The paper tackles the efficient classical simulation of parametrized quantum circuits by introducing a local Hamiltonian decomposition that represents single-qubit and two-qubit gates as exponentials of local Hermitian operators. Leveraging a complete quantum binary tree ${\texttt{QT}}_n$, it reveals that the corresponding unitaries are 2-sparse and derives explicit Hamiltonians $H$ with $C_U = e^{- m i H}$ for two-qubit control gates, as well as for strings of single-qubit gates.
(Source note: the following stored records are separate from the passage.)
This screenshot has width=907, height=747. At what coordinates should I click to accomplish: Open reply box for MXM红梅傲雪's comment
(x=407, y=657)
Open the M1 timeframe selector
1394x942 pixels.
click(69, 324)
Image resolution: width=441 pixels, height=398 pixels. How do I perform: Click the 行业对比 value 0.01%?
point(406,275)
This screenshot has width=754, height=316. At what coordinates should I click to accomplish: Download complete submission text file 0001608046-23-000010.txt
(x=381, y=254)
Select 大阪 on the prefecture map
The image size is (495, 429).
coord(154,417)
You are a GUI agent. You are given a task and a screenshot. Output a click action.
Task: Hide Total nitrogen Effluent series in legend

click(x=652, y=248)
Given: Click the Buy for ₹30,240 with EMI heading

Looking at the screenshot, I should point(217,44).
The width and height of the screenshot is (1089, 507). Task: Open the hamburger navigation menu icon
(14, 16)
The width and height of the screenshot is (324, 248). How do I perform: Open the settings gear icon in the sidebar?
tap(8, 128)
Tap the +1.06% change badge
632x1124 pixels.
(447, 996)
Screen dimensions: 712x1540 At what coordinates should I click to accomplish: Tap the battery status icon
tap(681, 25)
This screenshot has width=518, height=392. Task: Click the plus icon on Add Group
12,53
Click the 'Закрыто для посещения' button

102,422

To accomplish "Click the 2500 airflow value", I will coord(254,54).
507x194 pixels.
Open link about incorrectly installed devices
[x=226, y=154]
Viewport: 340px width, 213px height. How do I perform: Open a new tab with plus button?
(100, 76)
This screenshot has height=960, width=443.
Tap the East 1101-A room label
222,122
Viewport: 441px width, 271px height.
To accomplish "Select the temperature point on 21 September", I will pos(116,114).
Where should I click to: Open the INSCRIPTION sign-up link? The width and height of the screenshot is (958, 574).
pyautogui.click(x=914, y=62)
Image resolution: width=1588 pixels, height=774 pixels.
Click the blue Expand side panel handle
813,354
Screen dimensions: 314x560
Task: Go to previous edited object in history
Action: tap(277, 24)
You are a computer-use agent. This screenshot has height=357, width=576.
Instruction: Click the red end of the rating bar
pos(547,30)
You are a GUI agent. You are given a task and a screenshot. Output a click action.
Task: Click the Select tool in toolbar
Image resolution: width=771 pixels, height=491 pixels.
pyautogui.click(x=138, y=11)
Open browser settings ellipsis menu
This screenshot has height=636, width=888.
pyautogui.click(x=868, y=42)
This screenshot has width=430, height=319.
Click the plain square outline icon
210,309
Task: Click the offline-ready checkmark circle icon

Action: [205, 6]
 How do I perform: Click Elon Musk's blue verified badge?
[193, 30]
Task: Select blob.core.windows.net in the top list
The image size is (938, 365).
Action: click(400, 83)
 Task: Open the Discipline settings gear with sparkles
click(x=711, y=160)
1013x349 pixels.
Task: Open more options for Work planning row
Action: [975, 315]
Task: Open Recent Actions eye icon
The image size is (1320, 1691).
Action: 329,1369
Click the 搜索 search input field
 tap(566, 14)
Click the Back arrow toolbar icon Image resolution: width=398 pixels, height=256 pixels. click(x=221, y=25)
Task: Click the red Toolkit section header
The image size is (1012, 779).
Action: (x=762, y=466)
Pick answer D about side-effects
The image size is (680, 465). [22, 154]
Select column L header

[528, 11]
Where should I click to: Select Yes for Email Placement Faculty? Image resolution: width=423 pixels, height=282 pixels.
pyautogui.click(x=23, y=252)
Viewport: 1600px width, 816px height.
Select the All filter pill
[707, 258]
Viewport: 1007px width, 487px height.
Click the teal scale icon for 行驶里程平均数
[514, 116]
It then shows that any PQC unitary can be written as a product of such local evolutions, yielding a decomposition $U(\boldsymbol{\theta}) = \prod_{k=1}^K U_k(\boldsymbol{\theta}_k) = \prod_{k=1}^K e^{- m i \sum_p \lambda_{pk}(\boldsymbol{\theta}_k) H_{pk}(\boldsymbol{\theta}_k)}$, which enables a classical algorithm to compute probability amplitudes in $O(K 2^n)$ time. Numerical experiments on up to 4-qubit circuits validate the theory with very small errors (≈ $10^{-15}$) and illustrate practical applicability to quantum machine learning tasks such as PQC design and screening. Overall, the work provides a scalable, analytically grounded framework for local-Hamiltonian representations of PQCs and efficient classical simulation of their amplitudes.

Abstract

In this paper we develop a classical algorithm of complexity $O(K \, 2^n)$ to simulate parametrized quantum circuits (PQCs) of $n$ qubits, where $K$ is the total number of one-qubit and two-qubit control gates. The algorithm is developed by finding $2$-sparse unitary matrices of order $2^n$ explicitly corresponding to any single-qubit and two-qubit control gates in an $n$-qubit system. Finally, we determine analytical expression of Hamiltonians for any such gate and consequently a local Hamiltonian decomposition of any PQC is obtained. All results are validated with numerical simulations.

Figures (8)

• Figure 1: A single layer parametric quantum circuit and its equivalent quantum circuit with separated two-qubit control gates and string of single-qubit control gates
• Figure 2: $\texttt{QT}_3$
• Figure 3: Formation of the matrix $\widehat{U}^{(1)}$
• Figure 4: Formation of the matrix $\widehat{U}$, the block in the green rectangle. The small blocks are terminal nodes of ${\texttt{QT}}_n,$ and the red cross on alternatives of them represents that $C_U$ does not act on the basis elements inside it.
• Figure 5: (a) and (c): Errors given by $\|U(\theta) - e^{-\iota H(\theta)}\|_F$ vs $\theta$ for two-qubit control gates $i-j CR_X(\theta)$ for $100$ values of $\theta\in [-\pi, \pi]$ in a $4$-qubit system corresponding to $i<j$ and $i>j$ respectively. (b) and (d): Violin plots for the Error vs gate corresponding to (a) and (b) respectively.